TEXT PROVIDED:
This entry is part of my series on my on-going “church journey” that I’ll be documenting as it takes place. You can read about other visits with the “journey” tag.

John the Baptist baptizing Christ

Image via Wikipedia

So, Sunday, I was teaching kids at Sojourn again. I’d studied my lesson on John the Baptist and was really feeling pretty good about it. Unfortunately, when I got to church, I discovered that I had accidentally downloaded the wrong materials and that I was, in fact, actually supposed to be teaching about Gideon. Whoops.

So I quickly reviewed the materials about Gideon, and was able to successfully tell a decently engaging story about him, instead. Which was a shame, because I was really looking forward to doing the quiz provided in the materials about eating bugs.

Continuing the theme of the week, various and sundry random thoughts about the experience:

– It surprises me sometimes how much my Bible literacy has increased, or at least how much it feels like it has. I was able to switch gears so quickly in part because I was moderately comfortable with both stories, enough that I was able to brush up adequately just in looking over what points they wanted made from the story.

TASK REQUIREMENTS:
1. In the church journey post, which figure was the writer actually supposed to teach about?
2. Say whether each statement agrees with the church journey post, answering yes or no and quoting the deciding words: (a) The writer taught kids at Sojourn on Sunday. (b) The writer got to do the quiz about eating bugs. (c) The writer felt uncomfortable with both stories.
3. List every biblical figure named in the church journey post.

SUPPLIED DATA:
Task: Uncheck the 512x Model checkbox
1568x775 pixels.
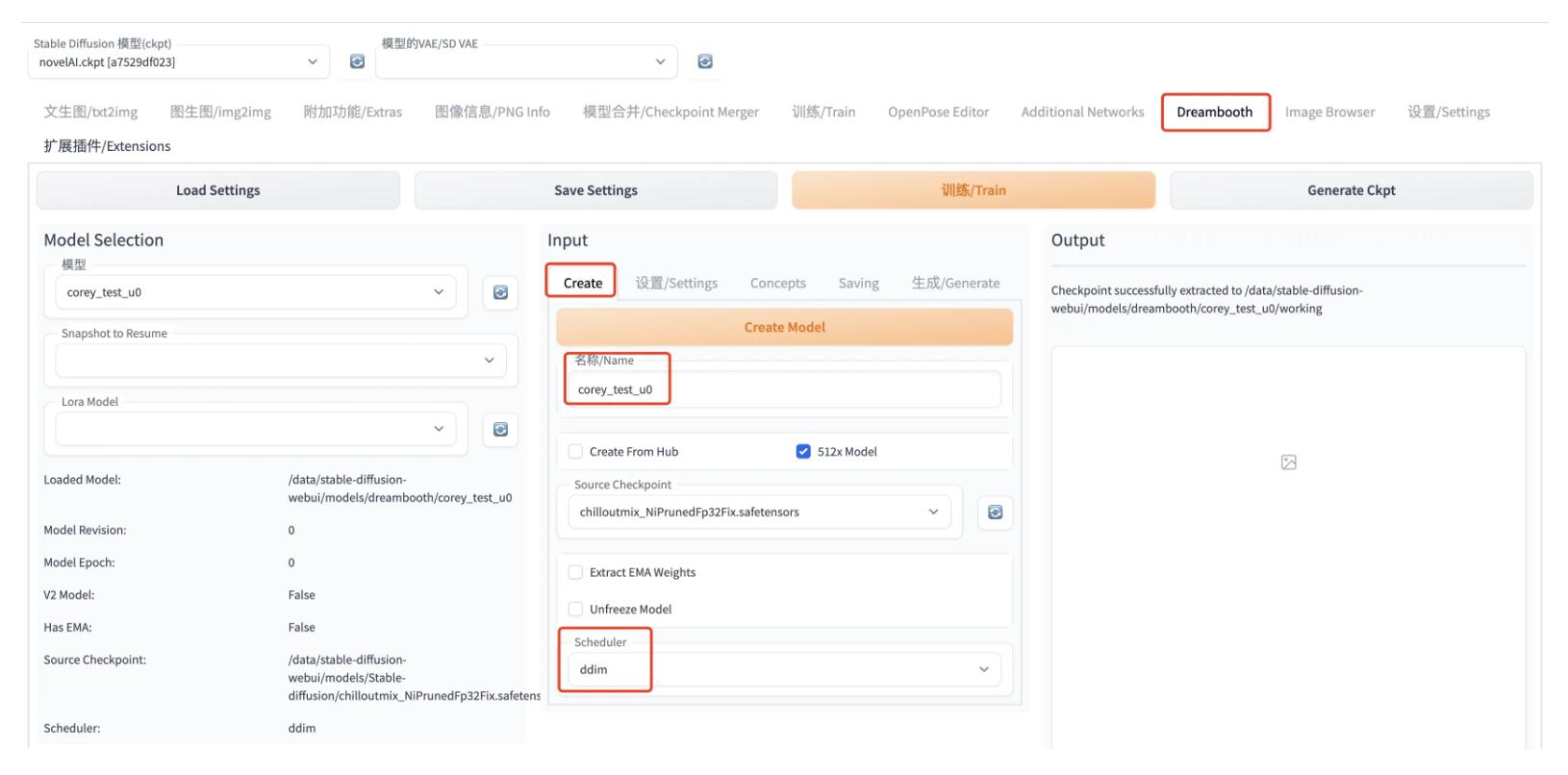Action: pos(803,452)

WRITTEN RESPONSES:
1. Gideon

2.
(a) Yes: "Sunday, I was teaching kids at Sojourn again."
(b) No: "Which was a shame, because I was really looking forward to doing the quiz provided in the materials about eating bugs."
(c) No: "I was moderately comfortable with both stories"

3. John the Baptist, Christ, Gideon